▸ **TASK TO CARRY OUT**
From the line containing "Screen dimensions: 809x532" to the end of the records, print every line exactly, both ends included, and leave out the pictures.

▸ **RECORDED DATA**
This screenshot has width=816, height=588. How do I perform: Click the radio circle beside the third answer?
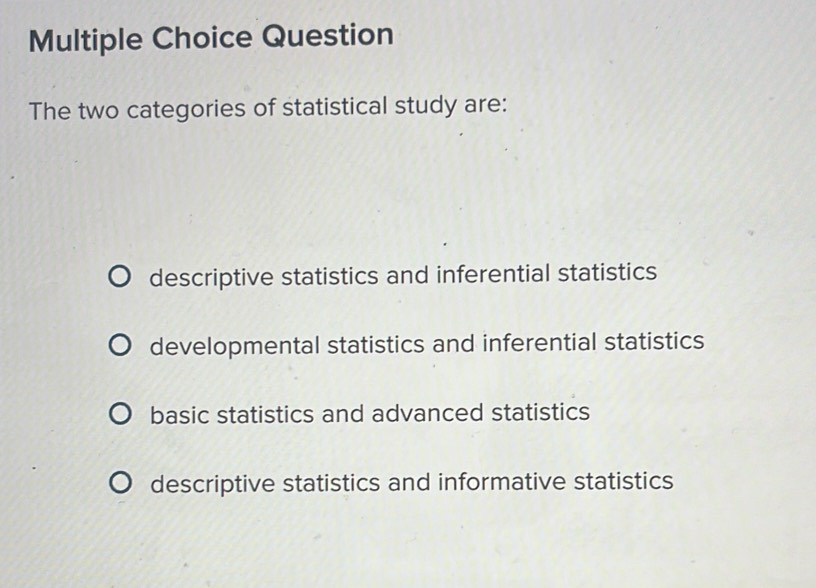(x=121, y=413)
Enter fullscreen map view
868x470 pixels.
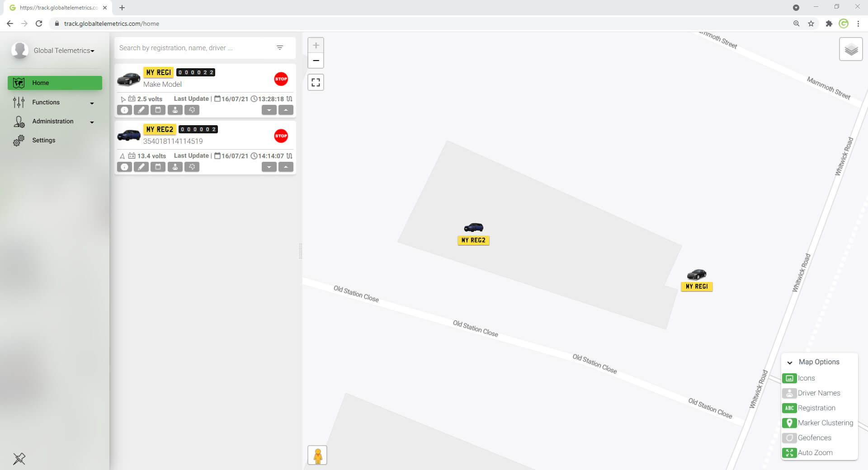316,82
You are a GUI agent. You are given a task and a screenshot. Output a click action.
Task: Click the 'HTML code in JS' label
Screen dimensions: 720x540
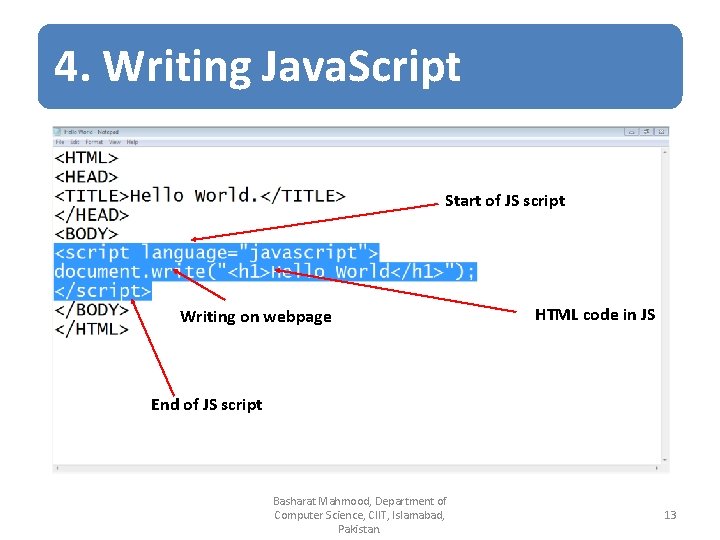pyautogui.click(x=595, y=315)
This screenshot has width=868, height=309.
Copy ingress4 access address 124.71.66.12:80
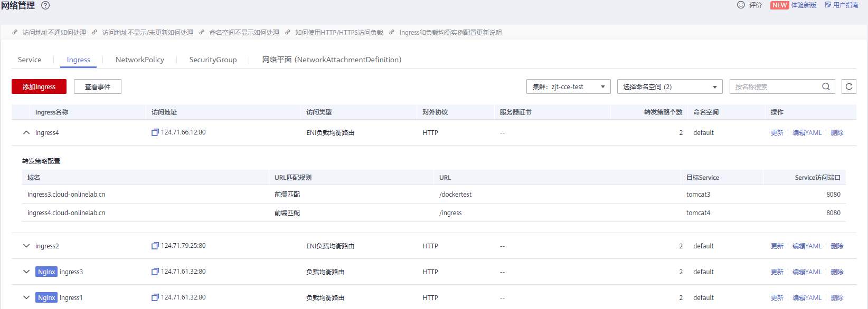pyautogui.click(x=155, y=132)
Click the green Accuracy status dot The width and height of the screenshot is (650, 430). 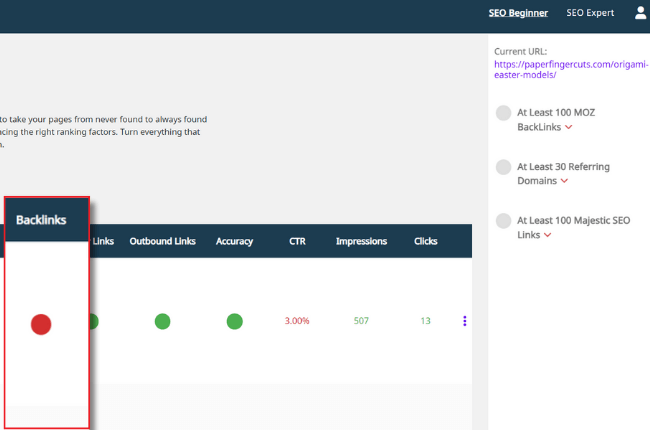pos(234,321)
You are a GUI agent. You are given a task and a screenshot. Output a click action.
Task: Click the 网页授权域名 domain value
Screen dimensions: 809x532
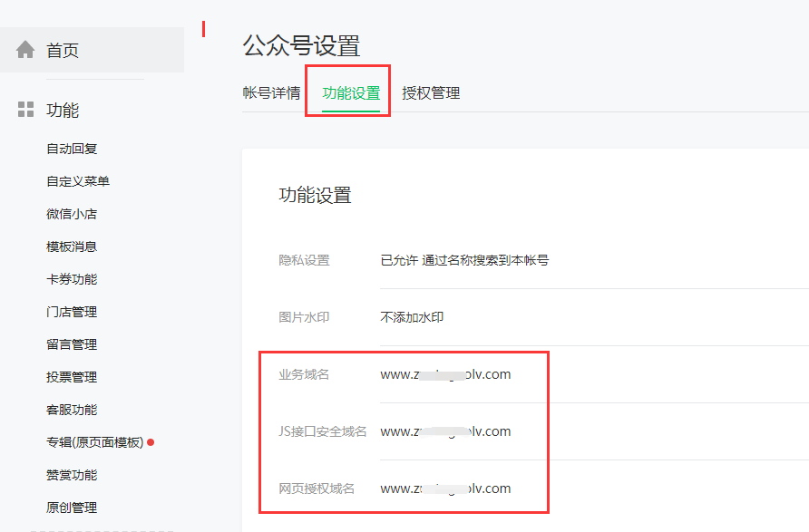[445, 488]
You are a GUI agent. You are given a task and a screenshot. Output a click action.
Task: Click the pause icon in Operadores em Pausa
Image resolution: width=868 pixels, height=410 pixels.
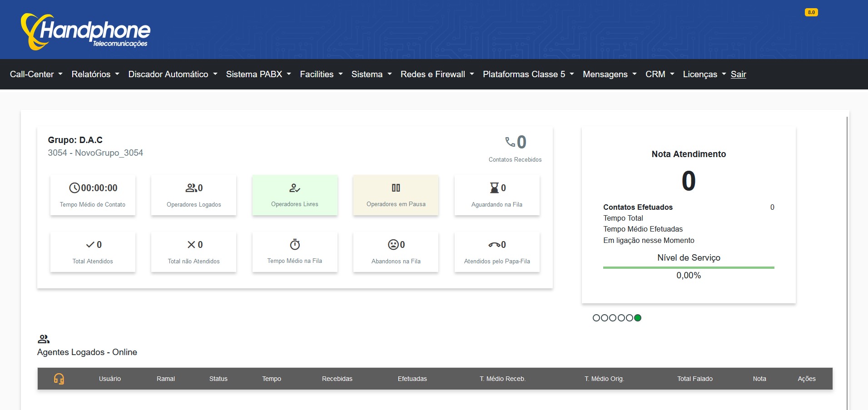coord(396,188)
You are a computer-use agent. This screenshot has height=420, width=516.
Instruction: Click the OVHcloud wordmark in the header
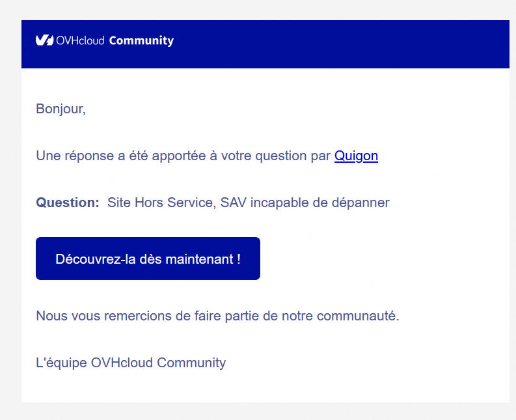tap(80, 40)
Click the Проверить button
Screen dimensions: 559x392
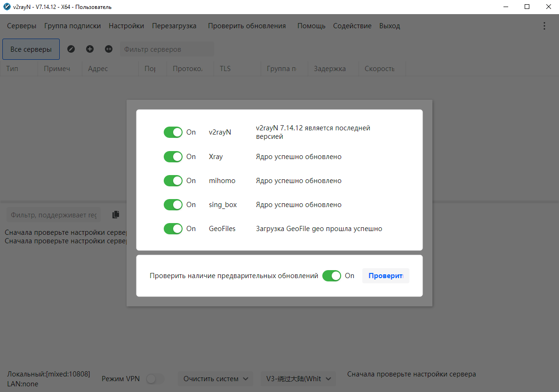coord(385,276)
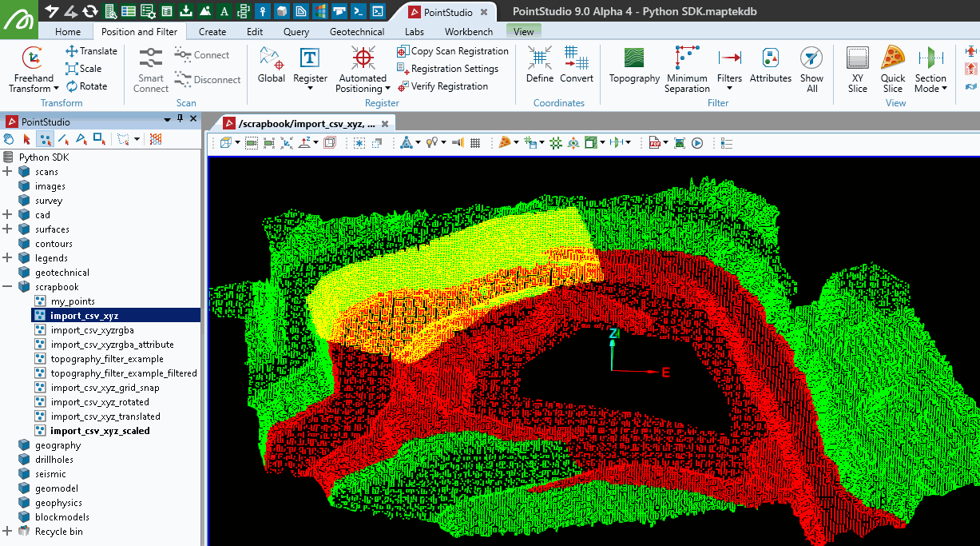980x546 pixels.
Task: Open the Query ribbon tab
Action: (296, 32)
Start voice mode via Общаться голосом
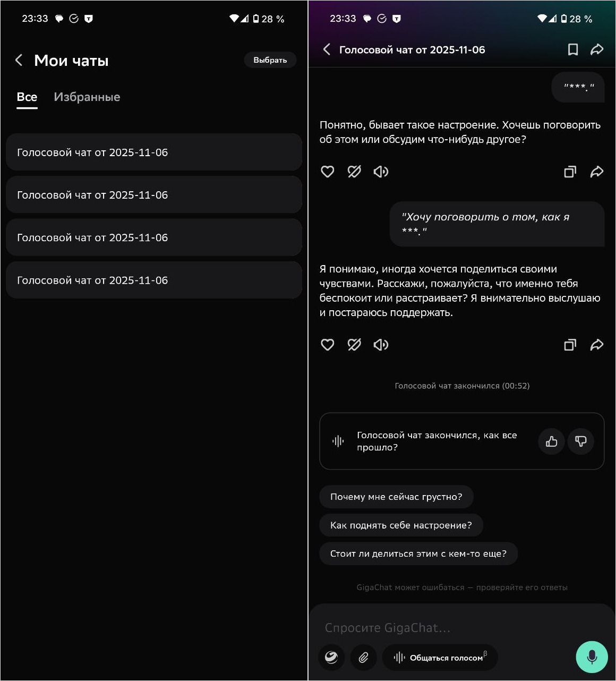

▸ **TASK RESULT**
Screen dimensions: 809x532
[445, 488]
You are a GUI agent. You are given a task and a screenshot. Output a click action.
Task: Click the pause icon in Operadores em Pausa
Image resolution: width=868 pixels, height=410 pixels.
coord(396,188)
You are a computer-use agent. This screenshot has height=420, width=516.
Instruction: Click the OVHcloud wordmark in the header
tap(80, 40)
Click the Проверить button
Screen dimensions: 559x392
coord(385,276)
980x546 pixels.
Task: Open the Query ribbon tab
Action: (296, 32)
Start voice mode via Общаться голосом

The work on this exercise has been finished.